### WHAT THE TASK REQUIRES
Nothing but the lines below from the one containing "Task: Click the step 11 numbered badge" through the one containing "This screenshot has height=616, width=1172." should appear in the answer, exact and without pictures.

Stored data entries
● ● ● ● ●
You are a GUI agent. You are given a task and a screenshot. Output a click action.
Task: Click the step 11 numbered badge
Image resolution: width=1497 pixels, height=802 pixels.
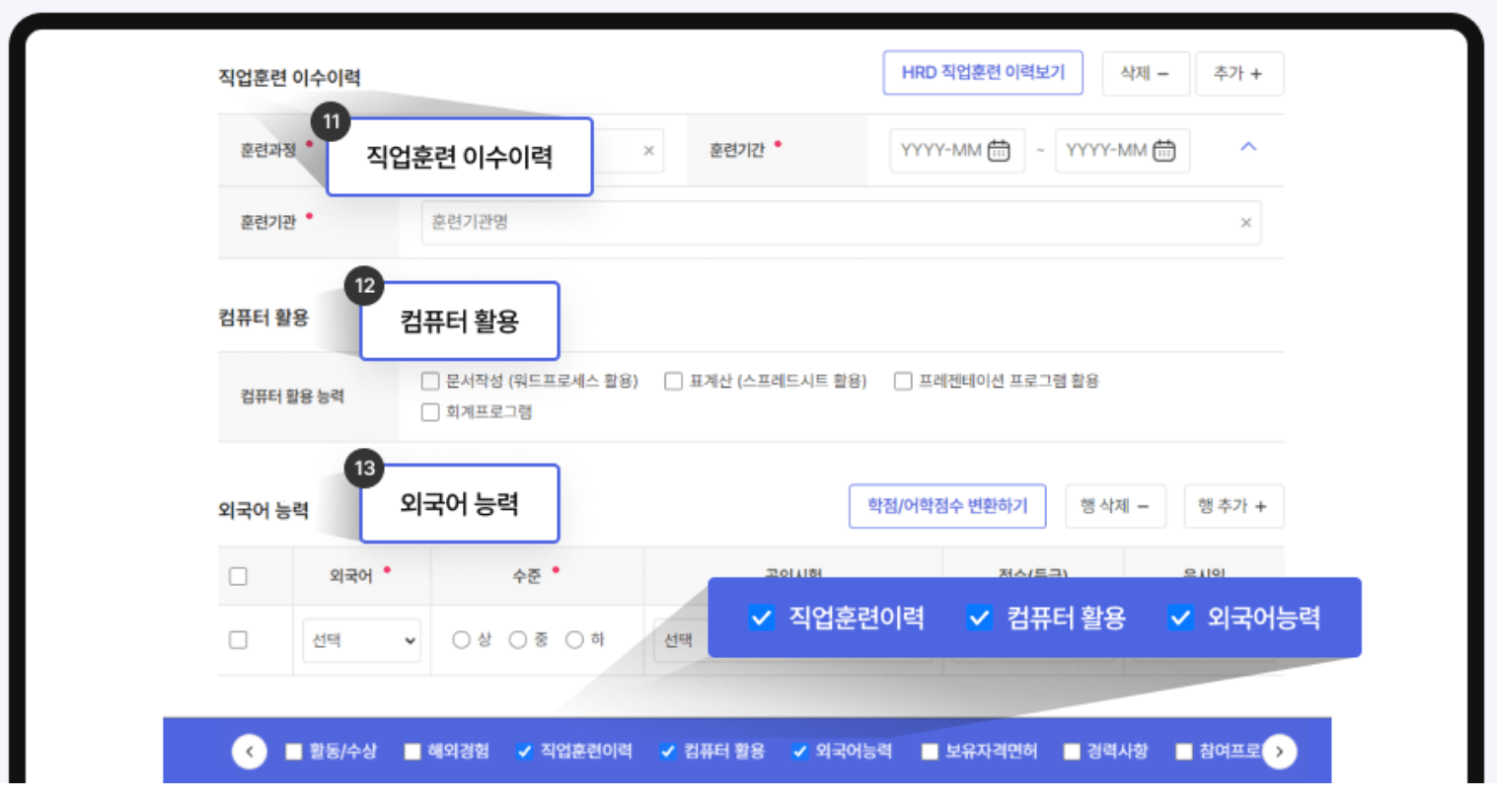[331, 121]
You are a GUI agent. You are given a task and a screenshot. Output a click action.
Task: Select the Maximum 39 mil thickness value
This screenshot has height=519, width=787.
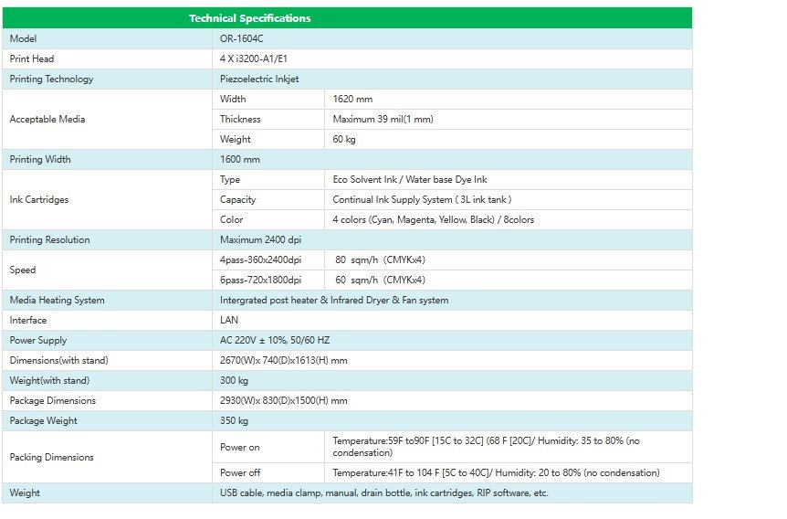[383, 119]
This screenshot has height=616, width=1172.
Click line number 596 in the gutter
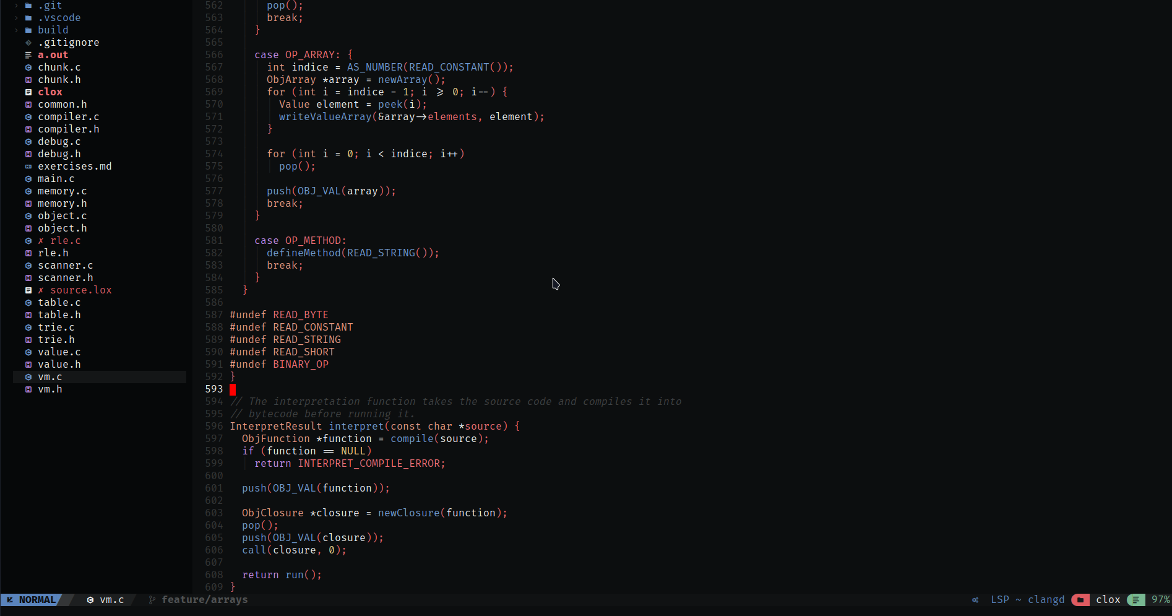tap(214, 427)
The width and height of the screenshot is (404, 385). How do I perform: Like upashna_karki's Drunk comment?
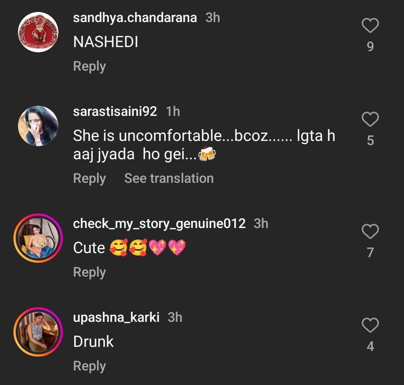click(370, 326)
● ● ● ● ●
### WRITTEN RESPONSE
Task: Click the step 11 numbered badge
Image resolution: width=1497 pixels, height=802 pixels.
[331, 121]
You are a GUI agent. You are given a task and a screenshot. Output a click action.
Task: Select the Maximum 39 mil thickness value
This screenshot has height=519, width=787.
[383, 119]
This screenshot has height=616, width=1172.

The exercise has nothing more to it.